**PROVIDED RECORDS:**
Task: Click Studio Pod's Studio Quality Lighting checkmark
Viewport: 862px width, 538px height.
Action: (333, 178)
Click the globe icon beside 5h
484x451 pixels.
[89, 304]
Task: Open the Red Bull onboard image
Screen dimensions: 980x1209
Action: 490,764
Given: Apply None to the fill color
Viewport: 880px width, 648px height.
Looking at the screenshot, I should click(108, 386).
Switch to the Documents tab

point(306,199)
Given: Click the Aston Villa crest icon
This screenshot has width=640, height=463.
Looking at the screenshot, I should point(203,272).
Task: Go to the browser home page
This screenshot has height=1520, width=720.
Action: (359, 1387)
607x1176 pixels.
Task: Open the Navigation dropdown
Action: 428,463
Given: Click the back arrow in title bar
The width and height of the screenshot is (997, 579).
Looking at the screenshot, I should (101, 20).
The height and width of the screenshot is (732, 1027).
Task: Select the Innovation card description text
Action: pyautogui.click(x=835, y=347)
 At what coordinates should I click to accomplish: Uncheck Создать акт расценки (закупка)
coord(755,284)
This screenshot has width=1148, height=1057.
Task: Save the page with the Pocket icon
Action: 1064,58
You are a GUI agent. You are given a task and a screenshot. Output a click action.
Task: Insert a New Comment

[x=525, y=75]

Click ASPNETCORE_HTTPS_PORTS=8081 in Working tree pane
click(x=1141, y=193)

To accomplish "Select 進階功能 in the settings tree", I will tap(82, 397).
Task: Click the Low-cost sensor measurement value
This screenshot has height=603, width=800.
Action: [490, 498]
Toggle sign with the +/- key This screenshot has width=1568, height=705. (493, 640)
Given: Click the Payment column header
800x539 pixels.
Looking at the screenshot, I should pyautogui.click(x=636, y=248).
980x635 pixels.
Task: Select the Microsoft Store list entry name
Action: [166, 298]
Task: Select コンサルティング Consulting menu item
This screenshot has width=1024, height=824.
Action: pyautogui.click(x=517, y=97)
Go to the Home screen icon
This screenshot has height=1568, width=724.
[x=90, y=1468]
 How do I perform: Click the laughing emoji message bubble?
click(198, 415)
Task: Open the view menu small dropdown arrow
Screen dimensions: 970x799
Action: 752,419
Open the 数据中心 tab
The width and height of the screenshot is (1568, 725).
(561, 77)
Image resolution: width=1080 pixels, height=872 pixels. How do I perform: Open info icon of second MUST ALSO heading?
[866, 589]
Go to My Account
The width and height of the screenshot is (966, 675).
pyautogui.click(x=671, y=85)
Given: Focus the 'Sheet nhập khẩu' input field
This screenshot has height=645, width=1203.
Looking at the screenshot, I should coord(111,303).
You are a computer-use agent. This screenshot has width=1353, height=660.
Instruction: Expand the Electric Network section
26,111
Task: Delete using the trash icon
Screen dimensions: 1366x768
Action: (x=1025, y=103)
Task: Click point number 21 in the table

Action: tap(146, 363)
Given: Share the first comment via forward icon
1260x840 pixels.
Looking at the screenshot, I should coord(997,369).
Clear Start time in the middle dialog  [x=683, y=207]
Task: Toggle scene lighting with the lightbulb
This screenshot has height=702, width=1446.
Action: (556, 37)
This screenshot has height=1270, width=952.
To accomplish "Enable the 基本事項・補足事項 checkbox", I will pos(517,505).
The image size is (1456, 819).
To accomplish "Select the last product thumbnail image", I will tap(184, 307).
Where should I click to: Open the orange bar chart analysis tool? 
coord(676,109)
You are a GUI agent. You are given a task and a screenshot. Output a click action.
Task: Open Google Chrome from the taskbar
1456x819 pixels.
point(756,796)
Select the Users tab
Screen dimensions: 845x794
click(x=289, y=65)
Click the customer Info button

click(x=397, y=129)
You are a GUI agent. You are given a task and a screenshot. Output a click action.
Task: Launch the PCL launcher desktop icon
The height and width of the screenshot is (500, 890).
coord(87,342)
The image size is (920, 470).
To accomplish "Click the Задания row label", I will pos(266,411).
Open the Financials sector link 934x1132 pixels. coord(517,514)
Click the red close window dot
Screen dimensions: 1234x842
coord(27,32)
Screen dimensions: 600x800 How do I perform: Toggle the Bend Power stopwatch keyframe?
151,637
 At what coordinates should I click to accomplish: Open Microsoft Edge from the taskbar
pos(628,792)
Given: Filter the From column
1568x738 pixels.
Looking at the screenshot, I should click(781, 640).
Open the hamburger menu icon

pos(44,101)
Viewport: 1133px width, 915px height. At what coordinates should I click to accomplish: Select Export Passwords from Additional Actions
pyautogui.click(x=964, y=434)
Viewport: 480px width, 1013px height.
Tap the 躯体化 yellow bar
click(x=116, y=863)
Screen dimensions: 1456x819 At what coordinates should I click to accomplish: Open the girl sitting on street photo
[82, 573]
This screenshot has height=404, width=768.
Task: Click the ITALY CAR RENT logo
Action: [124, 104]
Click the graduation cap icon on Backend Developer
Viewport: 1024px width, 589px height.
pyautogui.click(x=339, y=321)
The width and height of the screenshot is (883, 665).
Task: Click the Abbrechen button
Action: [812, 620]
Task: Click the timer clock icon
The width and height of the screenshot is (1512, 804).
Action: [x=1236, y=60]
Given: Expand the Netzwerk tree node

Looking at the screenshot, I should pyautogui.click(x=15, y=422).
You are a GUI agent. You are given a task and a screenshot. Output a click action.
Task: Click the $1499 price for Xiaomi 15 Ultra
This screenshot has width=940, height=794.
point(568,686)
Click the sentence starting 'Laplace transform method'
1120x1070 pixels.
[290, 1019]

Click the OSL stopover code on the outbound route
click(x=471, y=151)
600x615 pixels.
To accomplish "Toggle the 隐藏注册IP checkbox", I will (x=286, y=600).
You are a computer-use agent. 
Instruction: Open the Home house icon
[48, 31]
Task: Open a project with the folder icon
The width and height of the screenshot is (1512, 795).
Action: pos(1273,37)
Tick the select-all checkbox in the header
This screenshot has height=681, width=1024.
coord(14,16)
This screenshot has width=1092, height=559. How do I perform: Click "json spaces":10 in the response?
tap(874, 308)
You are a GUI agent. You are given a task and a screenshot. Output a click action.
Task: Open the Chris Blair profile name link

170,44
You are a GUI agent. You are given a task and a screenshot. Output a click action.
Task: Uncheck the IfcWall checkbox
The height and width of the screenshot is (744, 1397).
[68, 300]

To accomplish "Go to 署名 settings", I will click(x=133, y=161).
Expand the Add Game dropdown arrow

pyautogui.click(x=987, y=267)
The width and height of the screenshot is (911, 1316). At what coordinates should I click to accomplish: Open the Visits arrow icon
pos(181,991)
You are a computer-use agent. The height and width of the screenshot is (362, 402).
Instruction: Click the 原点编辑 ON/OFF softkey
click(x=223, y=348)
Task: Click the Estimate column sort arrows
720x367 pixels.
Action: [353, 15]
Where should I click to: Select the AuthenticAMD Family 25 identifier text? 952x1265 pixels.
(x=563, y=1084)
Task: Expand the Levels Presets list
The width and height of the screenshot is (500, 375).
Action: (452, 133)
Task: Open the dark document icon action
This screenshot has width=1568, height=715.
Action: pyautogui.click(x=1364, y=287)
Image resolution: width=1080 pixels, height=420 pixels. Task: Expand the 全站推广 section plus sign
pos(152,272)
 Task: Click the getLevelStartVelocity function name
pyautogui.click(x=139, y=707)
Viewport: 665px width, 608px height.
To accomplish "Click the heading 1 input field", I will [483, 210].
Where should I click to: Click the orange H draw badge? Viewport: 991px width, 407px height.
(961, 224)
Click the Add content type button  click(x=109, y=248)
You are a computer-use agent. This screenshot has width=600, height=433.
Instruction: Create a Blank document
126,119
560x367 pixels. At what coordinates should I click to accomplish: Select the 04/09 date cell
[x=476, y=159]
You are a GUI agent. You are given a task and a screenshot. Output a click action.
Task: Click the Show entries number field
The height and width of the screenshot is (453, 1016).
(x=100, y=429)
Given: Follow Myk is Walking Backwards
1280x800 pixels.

**YOUR ASSIGNMENT:** In the listing above, reproduce the first line and each one after it through the line that contains "Given: Click the Aston Villa crest icon".

**YOUR SOLUTION:**
Task: Click Studio Pod's Studio Quality Lighting checkmark
Viewport: 862px width, 538px height.
Action: (333, 178)
Click the globe icon beside 5h
484x451 pixels.
[89, 304]
Task: Open the Red Bull onboard image
Screen dimensions: 980x1209
Action: 490,764
Given: Apply None to the fill color
Viewport: 880px width, 648px height.
Looking at the screenshot, I should click(108, 386).
Switch to the Documents tab

point(306,199)
Given: Click the Aston Villa crest icon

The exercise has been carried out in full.